Financial services giant Suncorp has announced it is shuttering 20 bank branches, mostly in Queensland and NSW. The closures represent a 17% reduction in the bank’s physical network, according to a report by The Australian Financial Review.
Suncorp, also a leader in the insurance space, cited the accelerating shift to digital banking amid the COVID-19 crisis as the main driver of the closures. The group has not reported on how such an operating shift might impact its insurance units.
Many Suncorp branches were closed in April at the outset of the pandemic. Now nine branches each in Queensland and NSW and two in Victoria will shutter permanently, AFR reported. Suncorp will have 93 branches following the closures.
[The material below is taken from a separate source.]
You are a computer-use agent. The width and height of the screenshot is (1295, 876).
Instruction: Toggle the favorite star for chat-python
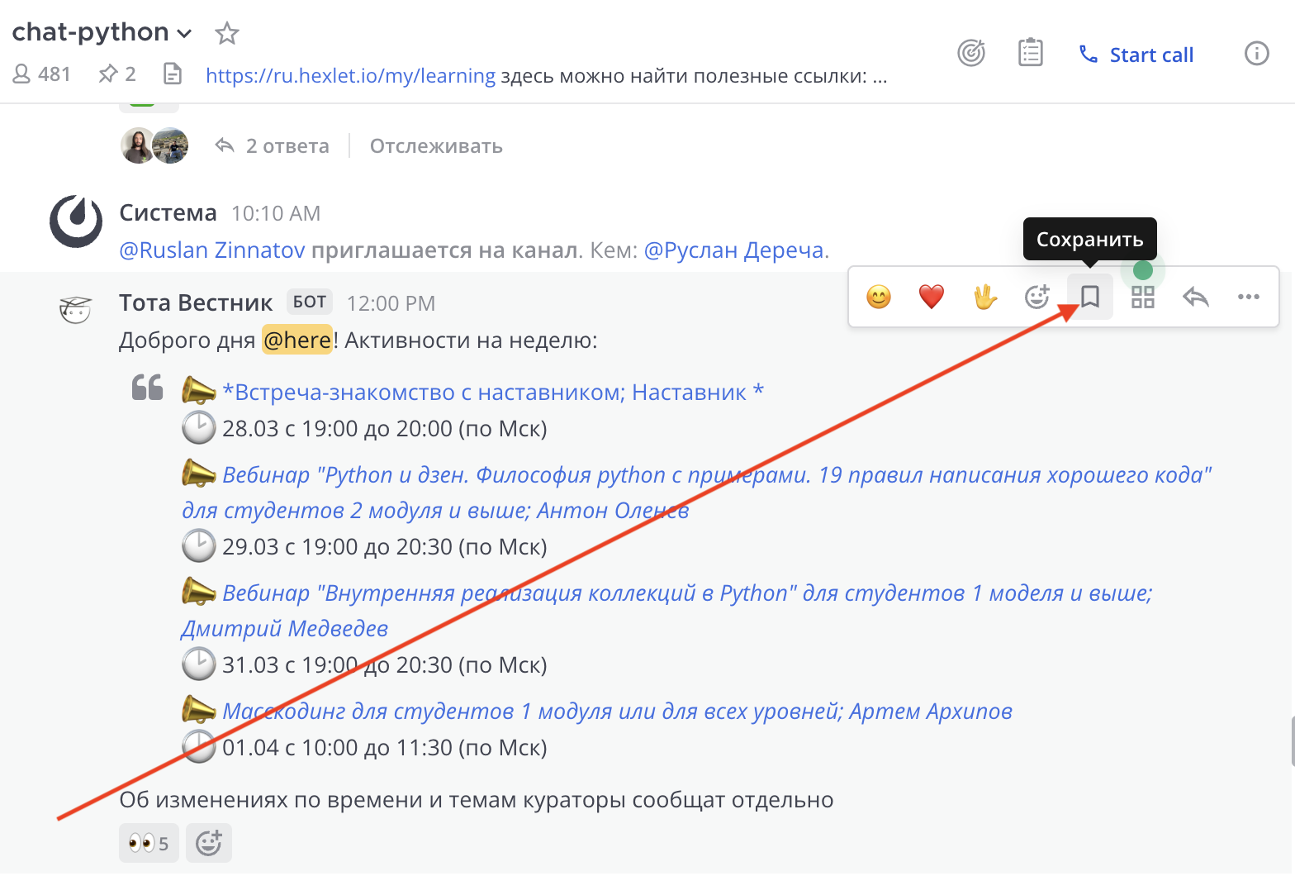[x=226, y=34]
Suncorp said that job losses would be kept to a minimum as “affected employees will be given the opportunity to apply for contact centre roles they can perform from their local communities.”
“More and more customers have switched to digital banking in 2020, and we expect they will still want to bank digitally beyond COVID-19 and face-to-face transactions will fall further,” Suncorp executive general manager of consumer distribution Chris Fleming said in a statement.
With the growing implementation of digital payments and more banking products, including mortgages, being provided electronically, major banks are expected to consolidate branch networks following the pandemic, AFR reported.
The financial giant estimated that the effect of COVID-19 on its FY 2020 results to be around $140 million, while it benefitted from an estimated $140 million reduction in motor claims, given the reduction in car usage.
Suncorp trades under a number of brands, including AAMI, Apia, Shannons, InsureMyRide, Vero, Terri Scheer, Bingle, CIL, Asteron and Tyndall insurance brands in Australia, and Vero, Asteron, Guardian Trust, Tyndall, Vero Liability, AA Insurance, SIS, CMV/AXIOM and Autosure brands in New Zealand.